* **DIRECTIONS FOR THIS TASK**: Once the line with "Given: Tap the help icon beside first 15.00元" is found, return it along with every line after it, exactly, through the end of the material.

START GIVEN INFORMATION

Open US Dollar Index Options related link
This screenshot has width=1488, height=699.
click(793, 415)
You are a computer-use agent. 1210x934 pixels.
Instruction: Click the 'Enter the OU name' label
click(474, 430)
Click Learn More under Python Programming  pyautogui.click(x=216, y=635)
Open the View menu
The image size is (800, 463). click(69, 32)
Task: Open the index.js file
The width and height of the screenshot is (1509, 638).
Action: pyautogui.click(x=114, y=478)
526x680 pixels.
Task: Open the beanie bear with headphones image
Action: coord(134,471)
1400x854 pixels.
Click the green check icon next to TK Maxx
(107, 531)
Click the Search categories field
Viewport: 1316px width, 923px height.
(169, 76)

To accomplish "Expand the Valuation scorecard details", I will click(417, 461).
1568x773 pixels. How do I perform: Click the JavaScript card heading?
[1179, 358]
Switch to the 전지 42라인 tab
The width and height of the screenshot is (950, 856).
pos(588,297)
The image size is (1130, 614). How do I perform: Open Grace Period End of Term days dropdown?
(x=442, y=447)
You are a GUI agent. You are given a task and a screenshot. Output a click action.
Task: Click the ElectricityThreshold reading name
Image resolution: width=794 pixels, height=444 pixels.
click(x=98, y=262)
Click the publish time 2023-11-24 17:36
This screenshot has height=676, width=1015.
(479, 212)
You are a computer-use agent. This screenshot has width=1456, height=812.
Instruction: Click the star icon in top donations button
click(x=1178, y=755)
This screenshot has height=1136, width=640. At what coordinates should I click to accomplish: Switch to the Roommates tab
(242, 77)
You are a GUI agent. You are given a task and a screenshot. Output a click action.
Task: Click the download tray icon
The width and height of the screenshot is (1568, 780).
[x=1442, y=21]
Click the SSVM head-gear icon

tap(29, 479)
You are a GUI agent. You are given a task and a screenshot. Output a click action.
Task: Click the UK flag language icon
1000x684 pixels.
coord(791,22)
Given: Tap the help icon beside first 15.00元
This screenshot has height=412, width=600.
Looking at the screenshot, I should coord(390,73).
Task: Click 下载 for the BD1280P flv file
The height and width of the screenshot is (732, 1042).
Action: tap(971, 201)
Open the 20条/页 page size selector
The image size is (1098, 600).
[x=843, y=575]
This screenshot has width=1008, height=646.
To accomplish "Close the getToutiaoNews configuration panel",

END GIVEN INFORMATION

* **SOLUTION**:
Given: Tap the help icon beside first 15.00元
This screenshot has height=412, width=600.
Looking at the screenshot, I should coord(390,73).
Task: Click 下载 for the BD1280P flv file
The height and width of the screenshot is (732, 1042).
Action: tap(971, 201)
Open the 20条/页 page size selector
The image size is (1098, 600).
[x=843, y=575]
This screenshot has width=1008, height=646.
To accomplish "Close the getToutiaoNews configuration panel",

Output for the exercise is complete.